Lorsque
la tradition devient perverse
Par
Alain
Cabello-Mosnier. P/O le CFDRM
Libre de droits non commerciaux.
Rédigé
à Paris le : samedi 24 mai 2014
Lorsque
la tradition devient perverse
Arrêtons la tradition lorsqu'elle
devient un mode alimentaire nécrophage, le massage
dispose de ses propres ressources. Jean-Marie
Tjibaou dit "La recherche de l'identité
est devant, jamais derrière." Le modèle
est devant, donc par conséquence à venir,
dans l'action des sujets. Le massage doit se tenir face
à ce qui advient et renoncer à cette auto-momification
traditionaliste et chronique dans laquelle d'aucuns
s'enkystent pompeusement. Masser ne fait pas de vous
un égyptologue
renommé. Même les ductus contemporains
qu'effectuent les masseurs en agrégeant avec
plus ou moins de bonheur plusieurs techniques (il serait
plus juste de dire "bribes de techniques")
supposées appartenir à telle ou telle
méthode se revendiquent d'hier et renoncent à
écrire pour demain. Masser est une sorcellerie
sans écriture, c'est par le texte et la rencontre
que nous saurons avancer. Chaque masseur que nous
sommes est un guérisseur en son village qui oeuvre
comme il peut passant des milliers d'heures à
masser en Harpagon de ses savoirs qu'il jalouse aux
autres et enterre par son renoncement. Ses anciens exercices
gisent comme un caveau noir et poussiéreux que
plus personne n'ose interroger. Masser sans enseigner
c'est recouvrir les heures de son travail à coup
de remblais de ses propres mains. La peau que vous malaxez
c'est le sable de votre propre sépulture. Celui
qui masse enterre, celui qui enseigne l'art du massage
piétine en ramenant tout à lui mais celui
qui massage et enseigne sème, partage, disperse.
Vous voulez savoir si vous
êtes bon masseur ? Alors commencez par vous dire
que vous êtes mauvais et interrogez ces arts anciens.

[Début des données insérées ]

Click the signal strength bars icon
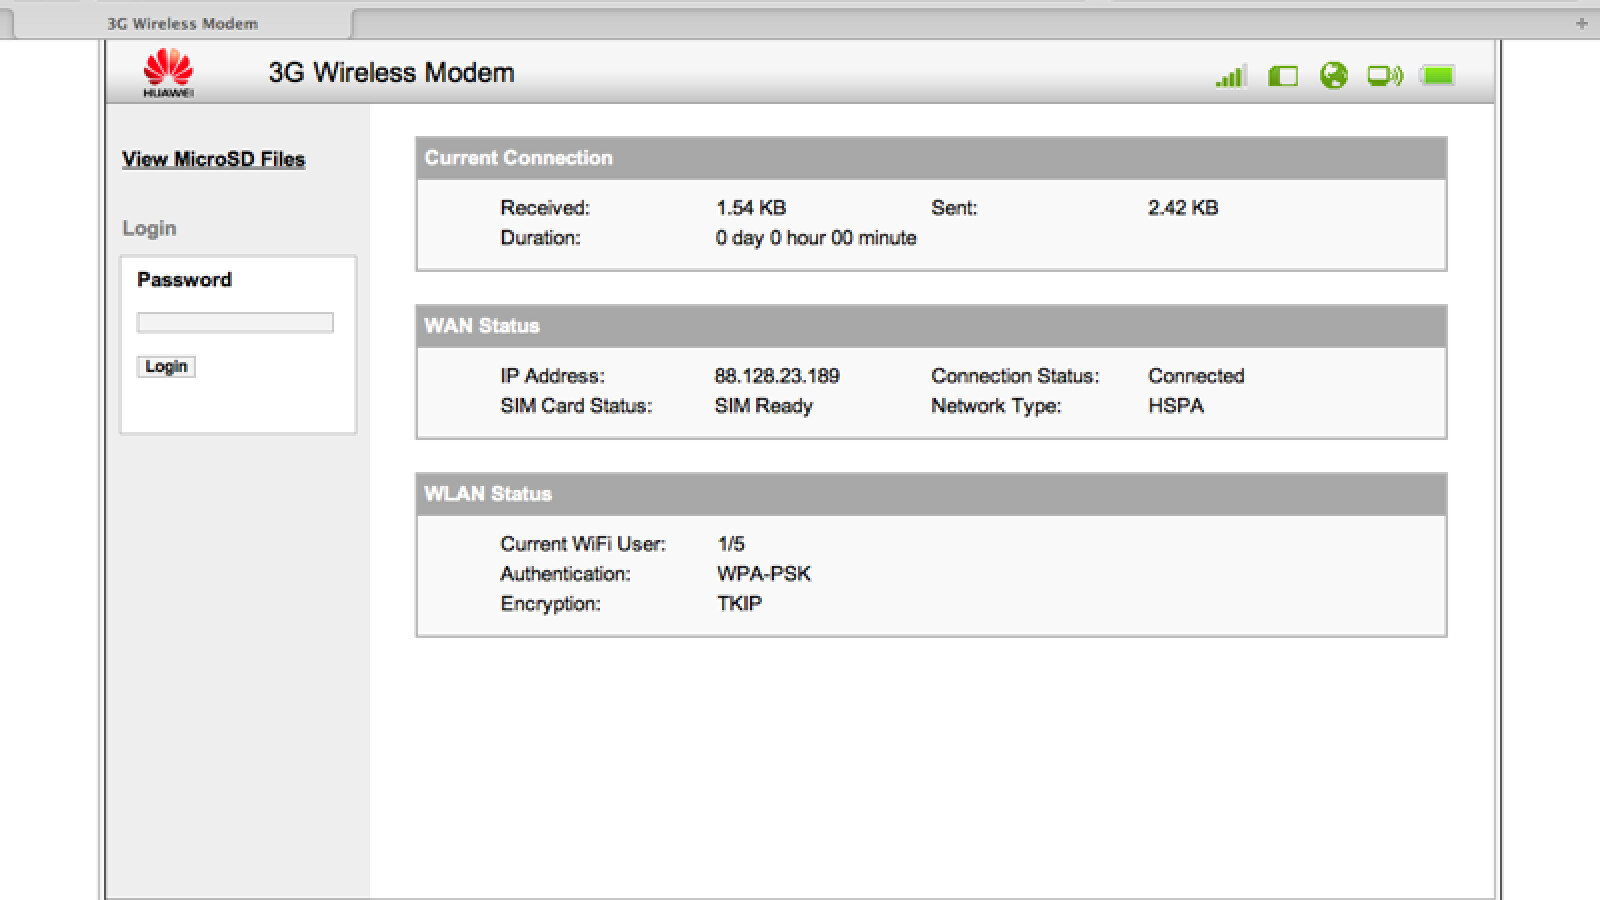Viewport: 1600px width, 900px height. 1230,76
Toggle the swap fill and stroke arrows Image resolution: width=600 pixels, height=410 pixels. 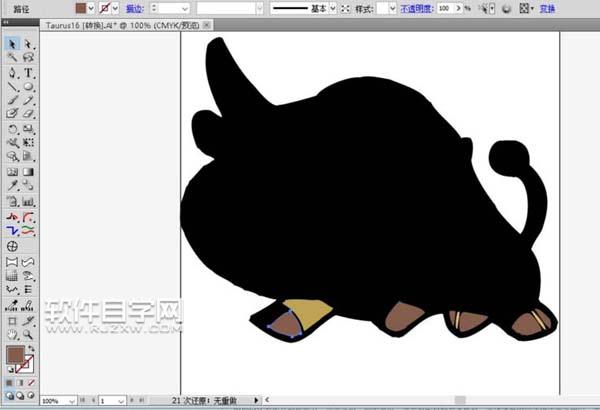[x=33, y=347]
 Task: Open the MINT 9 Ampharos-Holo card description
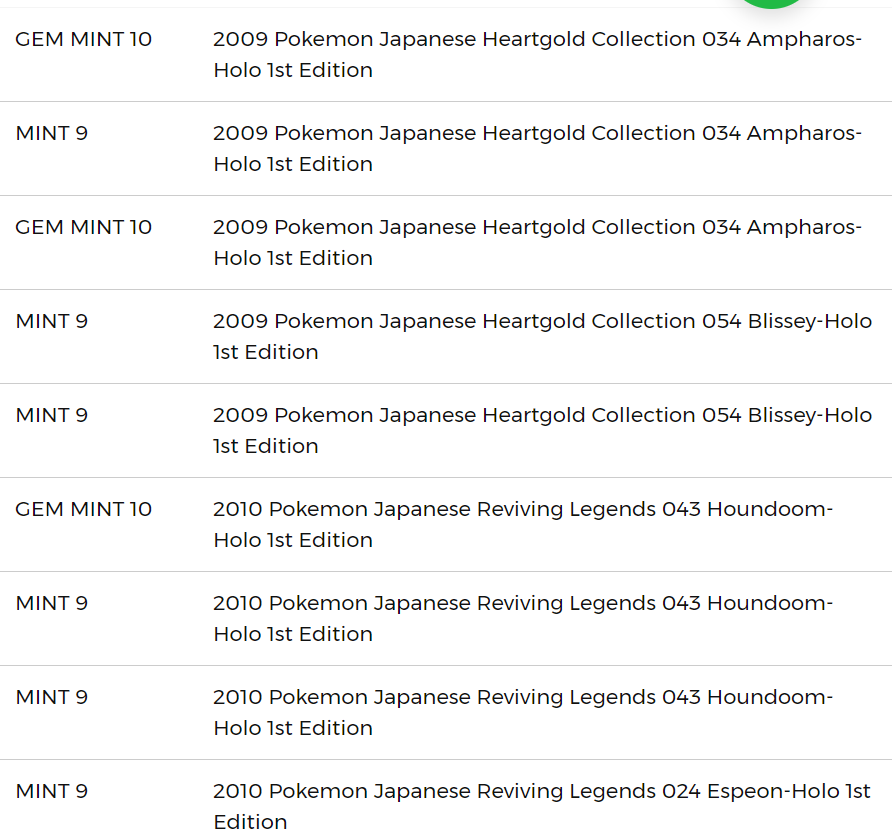coord(538,149)
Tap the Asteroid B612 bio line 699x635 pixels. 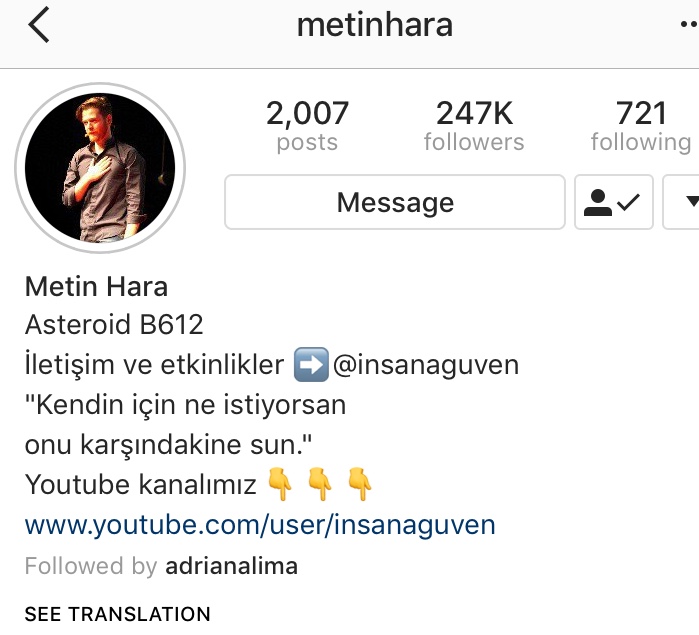pos(114,325)
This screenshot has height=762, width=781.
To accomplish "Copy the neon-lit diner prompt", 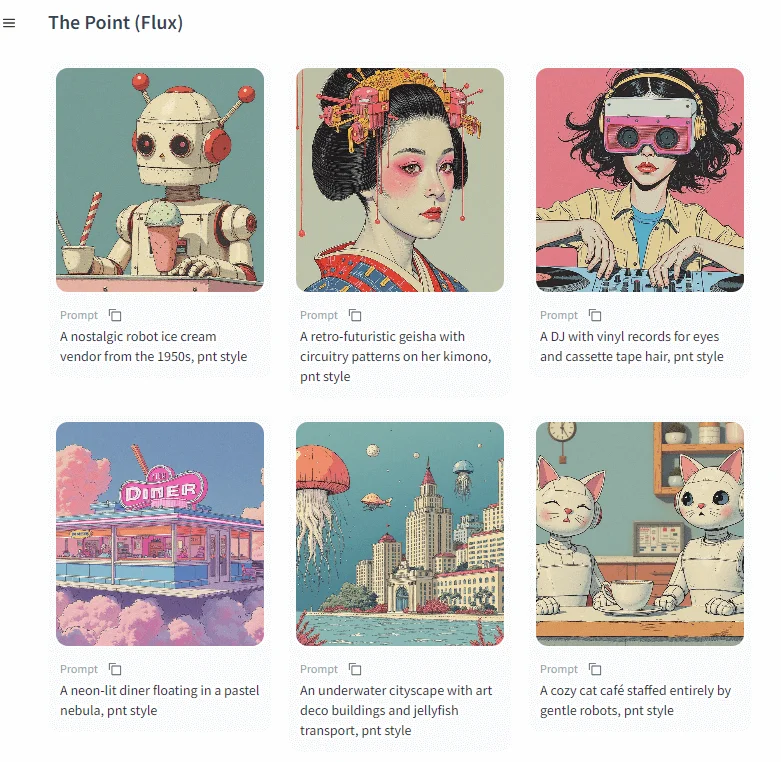I will 115,669.
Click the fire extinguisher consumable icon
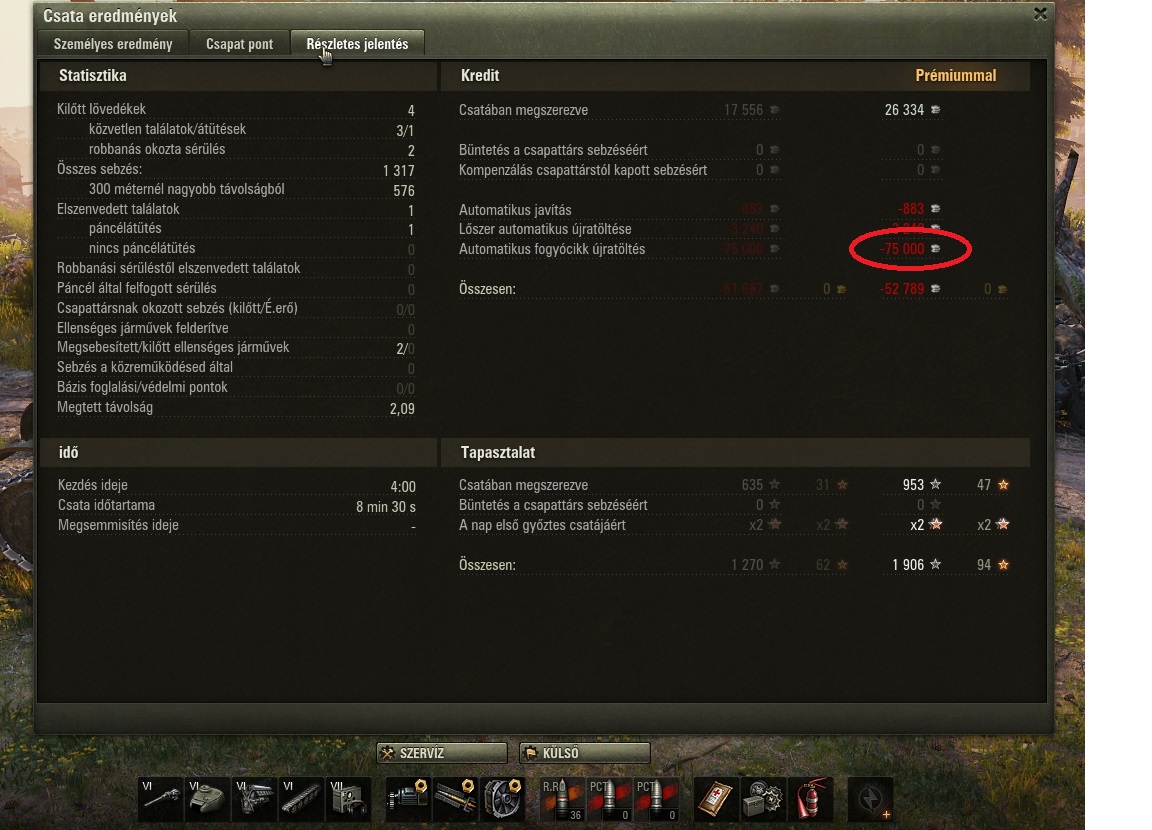 810,799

_ Faites-vous masser, faites-vous masser en vous abandonnant
complètement sans résister, faites-vous
masser de nouveau par cette même personne et retenez
le plus que vous pourrez, écoutez l'orgue de
ses doigts, écrivez la partition telle que vous
l'entendez dans votre tête. _ Massez quelqu'un
de critique, interrogez son insatisfaction ronchonne,
ses manques vicieux, et oubliez à l'instant le
dithyrambe de ses flatteries comme le sable des arènes.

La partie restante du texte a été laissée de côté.